● **DATA FOR REVIEW**
Content starts
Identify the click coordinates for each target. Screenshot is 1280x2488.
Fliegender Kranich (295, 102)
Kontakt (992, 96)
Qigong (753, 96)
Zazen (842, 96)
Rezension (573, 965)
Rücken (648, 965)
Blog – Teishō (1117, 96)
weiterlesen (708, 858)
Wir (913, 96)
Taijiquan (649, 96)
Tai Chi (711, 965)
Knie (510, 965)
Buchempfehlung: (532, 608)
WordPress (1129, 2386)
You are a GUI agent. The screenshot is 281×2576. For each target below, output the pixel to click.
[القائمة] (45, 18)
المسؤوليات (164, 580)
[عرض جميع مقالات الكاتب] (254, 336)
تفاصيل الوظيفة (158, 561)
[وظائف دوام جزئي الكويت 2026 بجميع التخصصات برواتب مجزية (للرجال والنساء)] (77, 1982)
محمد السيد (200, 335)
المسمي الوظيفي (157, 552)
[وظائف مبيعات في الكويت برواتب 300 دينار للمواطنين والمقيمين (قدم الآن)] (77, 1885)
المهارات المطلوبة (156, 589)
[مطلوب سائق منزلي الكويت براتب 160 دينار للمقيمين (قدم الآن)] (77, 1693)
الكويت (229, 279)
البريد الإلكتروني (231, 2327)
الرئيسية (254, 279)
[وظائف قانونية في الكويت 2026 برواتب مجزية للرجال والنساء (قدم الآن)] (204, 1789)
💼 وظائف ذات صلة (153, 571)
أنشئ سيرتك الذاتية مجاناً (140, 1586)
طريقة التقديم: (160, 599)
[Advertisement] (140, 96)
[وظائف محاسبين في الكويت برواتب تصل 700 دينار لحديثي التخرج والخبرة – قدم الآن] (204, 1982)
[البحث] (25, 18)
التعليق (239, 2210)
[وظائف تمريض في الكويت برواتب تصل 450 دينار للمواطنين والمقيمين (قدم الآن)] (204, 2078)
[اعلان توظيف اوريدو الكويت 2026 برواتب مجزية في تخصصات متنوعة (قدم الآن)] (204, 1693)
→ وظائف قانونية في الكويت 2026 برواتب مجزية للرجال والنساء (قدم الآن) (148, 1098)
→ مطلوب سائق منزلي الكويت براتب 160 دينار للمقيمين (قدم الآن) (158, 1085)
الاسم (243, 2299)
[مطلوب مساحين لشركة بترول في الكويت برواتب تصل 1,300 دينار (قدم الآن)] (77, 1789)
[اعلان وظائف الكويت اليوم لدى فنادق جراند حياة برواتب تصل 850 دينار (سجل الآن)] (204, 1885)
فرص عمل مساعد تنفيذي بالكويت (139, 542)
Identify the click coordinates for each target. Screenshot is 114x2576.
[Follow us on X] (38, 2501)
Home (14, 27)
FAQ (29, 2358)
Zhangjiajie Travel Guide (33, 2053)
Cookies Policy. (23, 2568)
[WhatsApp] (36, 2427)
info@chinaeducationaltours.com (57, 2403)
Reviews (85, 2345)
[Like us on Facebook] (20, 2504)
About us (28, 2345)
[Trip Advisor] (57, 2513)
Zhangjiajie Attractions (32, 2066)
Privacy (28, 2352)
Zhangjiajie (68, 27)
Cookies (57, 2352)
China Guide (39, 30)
Content ends
● **WHAT NEEDS TO BE DONE**
Every line above from the line with "Rezension (573, 965)" to the line with "المسمي الوظيفي (157, 552)", both included, must be reproduced exactly, and no other line may appear.

● **FINISHED TASK**
Rezension (573, 965)
Rücken (648, 965)
Blog – Teishō (1117, 96)
weiterlesen (708, 858)
Wir (913, 96)
Taijiquan (649, 96)
Tai Chi (711, 965)
Knie (510, 965)
Buchempfehlung: (532, 608)
WordPress (1129, 2386)
You are a GUI agent. The screenshot is 281×2576. For each target below, output the pixel to click.
[القائمة] (45, 18)
المسؤوليات (164, 580)
[عرض جميع مقالات الكاتب] (254, 336)
تفاصيل الوظيفة (158, 561)
[وظائف دوام جزئي الكويت 2026 بجميع التخصصات برواتب مجزية (للرجال والنساء)] (77, 1982)
محمد السيد (200, 335)
المسمي الوظيفي (157, 552)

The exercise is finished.